If you think this discussion is familiar, it is. It has been going on for the 50-plus years I have been in business. When I started, there was a bit of an excuse because trying to measure outcome was difficult and expensive and often flawed. The default measure was always CPM. It was as if the advertising agencies really didn’t want to be measured on performance. Oh I remember the arguments I had with the agency.

CPM told us nothing back in the Stone Age and it tells us nothing now. The only thing that makes sense to me is conversion. How much do I spend and how many customers do I connect with. It should be measurable to some reasonable degree.

Mohamed Amer, PhD

So true! It reminds me of the century-old anecdote of a drunk guy looking for his keys under a streetlight. A policeman joins him in the search, and after a while, asks the man if he’s sure he lost them there. The drunk responds that no, he lost them in the park but that the light is better here.

Ben Ball

This is the digital manifestation of an age-old disconnect between how brands and agencies/media companies view the role of advertising. Agencies view it as a way to get seen and noticed. Brands view it as a way to sell stuff.

Dr. Stephen Needel

Digital media experts like Joel Rubinson have been arguing for years that the traditional media KPIs (reach and frequency) don’t apply to digital and social. We’ve known forever that proper targeting of media with the right message always trumps frequency. Persuasive messages to potential buyers (Rubinson) and reinforcing messages to current buyers (Ehrenberg) generate behavioral results (sales).

Suresh Chaganti

Measuring full funnel is not easy, but quite possible. That measurement will not be exact because of the interplay of so many attributes. The key is not to get invested so much into accuracy of attribution – Because it will not be 100 percent precise – but look for a collection of metrics. When holistically looked at, they will provide pretty solid insights. Those metrics will start from ROAS, include ROI, CAC, and LTV.

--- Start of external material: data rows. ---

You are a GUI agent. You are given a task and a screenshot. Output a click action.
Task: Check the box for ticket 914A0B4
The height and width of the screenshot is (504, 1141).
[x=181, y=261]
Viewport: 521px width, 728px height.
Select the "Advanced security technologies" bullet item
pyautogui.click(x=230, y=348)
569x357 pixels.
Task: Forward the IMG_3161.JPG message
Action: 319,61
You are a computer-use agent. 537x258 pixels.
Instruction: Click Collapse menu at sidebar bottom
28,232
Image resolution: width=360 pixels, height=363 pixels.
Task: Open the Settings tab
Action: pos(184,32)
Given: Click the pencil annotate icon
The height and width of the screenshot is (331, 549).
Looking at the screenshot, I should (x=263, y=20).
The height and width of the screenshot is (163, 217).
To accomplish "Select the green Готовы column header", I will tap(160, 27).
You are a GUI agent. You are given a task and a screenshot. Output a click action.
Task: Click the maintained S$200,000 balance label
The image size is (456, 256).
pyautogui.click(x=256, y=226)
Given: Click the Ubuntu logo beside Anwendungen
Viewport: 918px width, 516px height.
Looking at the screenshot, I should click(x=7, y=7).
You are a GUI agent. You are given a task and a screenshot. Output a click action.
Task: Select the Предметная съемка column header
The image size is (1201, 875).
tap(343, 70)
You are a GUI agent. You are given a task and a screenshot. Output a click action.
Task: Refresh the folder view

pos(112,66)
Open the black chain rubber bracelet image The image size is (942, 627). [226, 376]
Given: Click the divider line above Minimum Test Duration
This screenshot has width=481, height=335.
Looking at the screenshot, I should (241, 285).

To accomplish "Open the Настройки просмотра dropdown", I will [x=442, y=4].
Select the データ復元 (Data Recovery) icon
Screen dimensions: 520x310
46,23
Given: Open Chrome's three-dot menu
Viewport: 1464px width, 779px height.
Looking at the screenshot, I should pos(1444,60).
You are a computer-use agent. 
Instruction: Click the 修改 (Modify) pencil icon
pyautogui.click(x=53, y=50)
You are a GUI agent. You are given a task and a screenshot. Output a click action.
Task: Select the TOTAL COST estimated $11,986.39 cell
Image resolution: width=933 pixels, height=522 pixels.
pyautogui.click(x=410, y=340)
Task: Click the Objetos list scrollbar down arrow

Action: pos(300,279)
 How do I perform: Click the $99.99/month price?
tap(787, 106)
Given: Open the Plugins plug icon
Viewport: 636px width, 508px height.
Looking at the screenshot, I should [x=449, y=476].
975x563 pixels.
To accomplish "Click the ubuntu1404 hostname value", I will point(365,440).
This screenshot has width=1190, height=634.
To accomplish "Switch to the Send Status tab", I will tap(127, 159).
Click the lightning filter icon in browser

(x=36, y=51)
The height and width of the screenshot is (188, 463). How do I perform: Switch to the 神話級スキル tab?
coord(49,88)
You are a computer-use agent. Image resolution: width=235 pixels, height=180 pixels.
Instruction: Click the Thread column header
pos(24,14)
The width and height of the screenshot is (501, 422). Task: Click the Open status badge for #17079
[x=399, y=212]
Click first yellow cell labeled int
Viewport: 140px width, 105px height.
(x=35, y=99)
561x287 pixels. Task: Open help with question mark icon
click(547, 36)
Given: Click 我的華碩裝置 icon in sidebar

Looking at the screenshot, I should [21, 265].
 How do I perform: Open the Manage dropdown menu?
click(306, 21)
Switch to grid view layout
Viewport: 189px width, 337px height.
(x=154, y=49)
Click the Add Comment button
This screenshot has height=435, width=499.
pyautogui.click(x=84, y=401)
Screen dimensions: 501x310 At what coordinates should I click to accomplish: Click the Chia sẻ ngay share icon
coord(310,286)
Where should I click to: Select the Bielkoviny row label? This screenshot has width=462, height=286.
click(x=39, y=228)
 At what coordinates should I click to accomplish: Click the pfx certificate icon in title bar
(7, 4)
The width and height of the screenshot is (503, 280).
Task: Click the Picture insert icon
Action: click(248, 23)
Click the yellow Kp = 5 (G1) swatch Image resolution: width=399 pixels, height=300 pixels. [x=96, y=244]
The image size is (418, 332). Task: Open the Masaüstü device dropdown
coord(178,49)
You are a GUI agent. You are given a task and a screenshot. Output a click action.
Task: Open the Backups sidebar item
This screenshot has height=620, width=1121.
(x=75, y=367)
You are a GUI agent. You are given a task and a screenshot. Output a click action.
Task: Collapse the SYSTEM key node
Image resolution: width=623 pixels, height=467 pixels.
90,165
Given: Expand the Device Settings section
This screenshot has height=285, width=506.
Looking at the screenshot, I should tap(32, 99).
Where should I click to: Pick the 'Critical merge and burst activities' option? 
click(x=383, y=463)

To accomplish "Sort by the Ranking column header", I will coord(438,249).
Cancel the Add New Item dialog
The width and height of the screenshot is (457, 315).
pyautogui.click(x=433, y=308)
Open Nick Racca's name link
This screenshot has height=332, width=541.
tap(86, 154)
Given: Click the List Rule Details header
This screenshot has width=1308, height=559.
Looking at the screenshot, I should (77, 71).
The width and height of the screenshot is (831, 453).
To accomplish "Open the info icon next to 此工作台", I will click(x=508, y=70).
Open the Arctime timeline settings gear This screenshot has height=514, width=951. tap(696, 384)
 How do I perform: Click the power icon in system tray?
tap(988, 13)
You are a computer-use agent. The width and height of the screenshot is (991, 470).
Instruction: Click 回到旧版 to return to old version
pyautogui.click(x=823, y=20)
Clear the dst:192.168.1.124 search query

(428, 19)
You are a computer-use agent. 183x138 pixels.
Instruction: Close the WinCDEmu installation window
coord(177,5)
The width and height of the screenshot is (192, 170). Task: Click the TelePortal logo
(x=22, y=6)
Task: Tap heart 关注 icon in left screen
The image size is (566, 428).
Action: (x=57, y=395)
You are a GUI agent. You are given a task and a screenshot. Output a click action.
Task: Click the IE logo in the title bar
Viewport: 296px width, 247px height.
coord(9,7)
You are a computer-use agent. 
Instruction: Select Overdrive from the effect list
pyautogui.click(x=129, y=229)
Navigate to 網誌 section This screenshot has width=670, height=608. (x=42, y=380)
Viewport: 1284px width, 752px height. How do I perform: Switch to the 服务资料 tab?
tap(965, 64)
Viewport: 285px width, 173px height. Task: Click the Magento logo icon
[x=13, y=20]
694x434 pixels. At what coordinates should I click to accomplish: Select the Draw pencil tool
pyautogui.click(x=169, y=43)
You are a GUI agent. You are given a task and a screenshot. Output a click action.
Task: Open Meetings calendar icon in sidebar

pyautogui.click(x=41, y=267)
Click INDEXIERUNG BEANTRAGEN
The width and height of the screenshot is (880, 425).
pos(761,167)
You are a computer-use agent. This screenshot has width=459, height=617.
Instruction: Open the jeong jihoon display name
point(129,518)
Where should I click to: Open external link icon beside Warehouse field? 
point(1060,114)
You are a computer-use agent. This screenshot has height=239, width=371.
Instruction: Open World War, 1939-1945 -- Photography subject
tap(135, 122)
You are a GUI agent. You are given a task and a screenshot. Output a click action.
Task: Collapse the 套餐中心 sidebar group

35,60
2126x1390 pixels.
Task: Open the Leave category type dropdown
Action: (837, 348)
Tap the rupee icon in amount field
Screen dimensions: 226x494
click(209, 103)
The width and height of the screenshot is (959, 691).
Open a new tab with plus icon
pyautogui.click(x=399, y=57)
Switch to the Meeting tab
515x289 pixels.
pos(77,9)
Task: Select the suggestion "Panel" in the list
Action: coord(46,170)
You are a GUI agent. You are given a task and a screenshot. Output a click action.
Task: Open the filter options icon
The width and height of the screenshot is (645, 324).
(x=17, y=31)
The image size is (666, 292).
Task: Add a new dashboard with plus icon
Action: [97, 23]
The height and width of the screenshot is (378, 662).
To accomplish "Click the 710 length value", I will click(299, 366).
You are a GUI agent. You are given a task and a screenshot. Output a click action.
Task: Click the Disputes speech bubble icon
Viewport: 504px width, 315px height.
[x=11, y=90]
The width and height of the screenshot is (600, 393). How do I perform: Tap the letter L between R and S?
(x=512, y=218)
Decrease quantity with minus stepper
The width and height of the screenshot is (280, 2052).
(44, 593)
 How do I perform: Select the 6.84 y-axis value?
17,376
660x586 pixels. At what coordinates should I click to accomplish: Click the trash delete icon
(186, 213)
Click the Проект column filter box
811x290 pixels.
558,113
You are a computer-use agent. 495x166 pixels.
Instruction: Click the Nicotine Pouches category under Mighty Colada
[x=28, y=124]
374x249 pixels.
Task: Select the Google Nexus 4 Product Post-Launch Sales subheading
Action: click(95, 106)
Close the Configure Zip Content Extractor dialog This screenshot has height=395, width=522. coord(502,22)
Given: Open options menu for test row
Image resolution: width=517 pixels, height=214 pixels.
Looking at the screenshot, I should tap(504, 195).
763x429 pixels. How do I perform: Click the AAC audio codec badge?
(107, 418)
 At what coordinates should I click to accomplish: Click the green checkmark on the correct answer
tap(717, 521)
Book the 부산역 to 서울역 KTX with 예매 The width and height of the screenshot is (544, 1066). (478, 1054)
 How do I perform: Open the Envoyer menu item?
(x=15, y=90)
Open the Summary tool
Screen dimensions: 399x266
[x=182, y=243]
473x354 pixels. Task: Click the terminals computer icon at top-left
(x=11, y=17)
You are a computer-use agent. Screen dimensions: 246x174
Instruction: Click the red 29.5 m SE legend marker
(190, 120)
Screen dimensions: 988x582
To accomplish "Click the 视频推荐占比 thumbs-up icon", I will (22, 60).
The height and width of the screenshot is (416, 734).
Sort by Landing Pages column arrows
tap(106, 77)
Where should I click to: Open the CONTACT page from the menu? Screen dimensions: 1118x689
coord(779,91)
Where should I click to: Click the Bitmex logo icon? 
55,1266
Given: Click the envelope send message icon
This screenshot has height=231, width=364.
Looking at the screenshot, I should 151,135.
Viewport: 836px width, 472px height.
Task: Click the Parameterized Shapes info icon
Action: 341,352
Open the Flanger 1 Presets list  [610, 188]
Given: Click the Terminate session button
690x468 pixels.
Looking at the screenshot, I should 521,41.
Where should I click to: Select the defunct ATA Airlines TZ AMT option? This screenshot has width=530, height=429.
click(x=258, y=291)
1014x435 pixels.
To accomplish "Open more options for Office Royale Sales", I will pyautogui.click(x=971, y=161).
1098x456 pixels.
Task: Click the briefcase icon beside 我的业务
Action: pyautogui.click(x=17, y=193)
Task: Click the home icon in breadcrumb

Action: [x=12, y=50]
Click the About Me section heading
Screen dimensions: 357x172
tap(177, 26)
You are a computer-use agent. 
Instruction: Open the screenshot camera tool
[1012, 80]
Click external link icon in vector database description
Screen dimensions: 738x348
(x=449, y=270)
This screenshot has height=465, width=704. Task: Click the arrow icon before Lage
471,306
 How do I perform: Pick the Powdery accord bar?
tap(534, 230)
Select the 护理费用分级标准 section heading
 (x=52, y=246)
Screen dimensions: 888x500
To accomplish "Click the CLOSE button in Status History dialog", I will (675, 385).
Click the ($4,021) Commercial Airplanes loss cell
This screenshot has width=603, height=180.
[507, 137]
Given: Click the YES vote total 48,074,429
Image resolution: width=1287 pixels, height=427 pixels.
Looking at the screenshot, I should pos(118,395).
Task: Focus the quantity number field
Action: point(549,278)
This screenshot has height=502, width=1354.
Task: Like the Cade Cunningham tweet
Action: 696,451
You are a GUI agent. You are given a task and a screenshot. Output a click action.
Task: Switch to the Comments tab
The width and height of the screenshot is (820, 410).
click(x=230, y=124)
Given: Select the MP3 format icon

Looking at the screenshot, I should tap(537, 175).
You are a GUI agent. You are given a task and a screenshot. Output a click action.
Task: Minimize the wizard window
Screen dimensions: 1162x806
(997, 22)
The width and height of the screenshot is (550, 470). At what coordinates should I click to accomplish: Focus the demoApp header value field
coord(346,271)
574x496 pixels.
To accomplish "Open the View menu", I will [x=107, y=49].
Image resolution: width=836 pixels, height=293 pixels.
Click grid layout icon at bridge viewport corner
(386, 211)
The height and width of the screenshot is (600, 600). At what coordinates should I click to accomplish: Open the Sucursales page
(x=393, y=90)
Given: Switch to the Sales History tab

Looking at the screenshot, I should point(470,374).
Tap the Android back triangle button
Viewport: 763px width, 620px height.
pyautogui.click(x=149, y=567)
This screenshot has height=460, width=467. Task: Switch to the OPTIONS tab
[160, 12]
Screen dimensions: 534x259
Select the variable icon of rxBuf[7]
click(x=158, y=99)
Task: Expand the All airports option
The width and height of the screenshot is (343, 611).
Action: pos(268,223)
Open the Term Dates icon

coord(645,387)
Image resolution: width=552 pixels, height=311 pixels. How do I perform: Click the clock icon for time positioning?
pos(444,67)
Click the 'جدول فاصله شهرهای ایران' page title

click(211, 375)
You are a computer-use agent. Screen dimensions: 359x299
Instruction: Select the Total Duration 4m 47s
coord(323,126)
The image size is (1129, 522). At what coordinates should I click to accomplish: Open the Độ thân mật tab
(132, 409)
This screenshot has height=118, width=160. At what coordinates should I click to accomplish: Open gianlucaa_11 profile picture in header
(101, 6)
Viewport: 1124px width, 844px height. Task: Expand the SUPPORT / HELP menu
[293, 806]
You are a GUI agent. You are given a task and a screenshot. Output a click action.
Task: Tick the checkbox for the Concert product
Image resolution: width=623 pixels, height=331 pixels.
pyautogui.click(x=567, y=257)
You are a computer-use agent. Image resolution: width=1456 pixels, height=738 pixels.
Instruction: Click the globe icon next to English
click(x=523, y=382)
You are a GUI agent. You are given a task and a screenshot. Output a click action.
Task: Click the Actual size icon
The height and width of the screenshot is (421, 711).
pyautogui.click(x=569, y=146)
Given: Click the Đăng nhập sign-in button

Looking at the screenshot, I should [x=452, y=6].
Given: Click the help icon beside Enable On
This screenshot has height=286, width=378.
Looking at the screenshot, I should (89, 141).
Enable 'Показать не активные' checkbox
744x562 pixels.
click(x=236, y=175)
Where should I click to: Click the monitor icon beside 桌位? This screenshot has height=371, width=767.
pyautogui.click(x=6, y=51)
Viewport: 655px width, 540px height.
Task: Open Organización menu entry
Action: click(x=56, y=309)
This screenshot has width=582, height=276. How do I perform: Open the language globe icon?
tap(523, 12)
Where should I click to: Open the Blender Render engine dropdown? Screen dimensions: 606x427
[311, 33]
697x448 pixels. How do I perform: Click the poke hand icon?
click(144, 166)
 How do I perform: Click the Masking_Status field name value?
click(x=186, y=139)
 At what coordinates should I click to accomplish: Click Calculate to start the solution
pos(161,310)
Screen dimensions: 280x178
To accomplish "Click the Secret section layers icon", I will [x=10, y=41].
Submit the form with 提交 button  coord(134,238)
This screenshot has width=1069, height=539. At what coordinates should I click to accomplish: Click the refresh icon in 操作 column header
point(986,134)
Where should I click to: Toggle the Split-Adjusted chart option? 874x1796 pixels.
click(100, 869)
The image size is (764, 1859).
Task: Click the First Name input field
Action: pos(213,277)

It is far more important to understand the true cost of promotions and true cost of free shipping, than to obsess over just the top of the funnel metrics.

Mohamed Amer, PhD

Yes! CPM says nothing more than impressions and only gross impressions at best. Meaningless for any level engagement or value derived. There’s no way to calculate ROAS from CPM.

Jennifer Bartashus

The rise of retail media groups is closing the gap on KPIs. Many retailers now have internal advertising groups to work directly with brands and to tie outcomes more to the KPIs that matter versus the ones that are most common. Direct access to shopper data and the systems to track actual product uptake give them an advantage over traditional media shops. This trend is unlikely to end anytime soon.

Venky Ramesh

The broader question here is how important it is for marketing to work with other functions to drive integrated value to the consumer, and are KPIs in place to measure the consumer impact that marketing is able to influence?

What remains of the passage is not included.